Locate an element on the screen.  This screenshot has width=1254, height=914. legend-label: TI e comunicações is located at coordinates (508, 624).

:::::

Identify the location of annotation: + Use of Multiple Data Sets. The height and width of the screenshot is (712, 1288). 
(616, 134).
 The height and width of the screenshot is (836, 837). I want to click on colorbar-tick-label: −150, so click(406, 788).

:::::

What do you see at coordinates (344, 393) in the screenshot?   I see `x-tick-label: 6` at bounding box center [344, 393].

:::::

=== Aim of the task ===
Please give the number of lines in the records that contain the word "coordinates", with no other text in your reply.

=== Task solution ===
2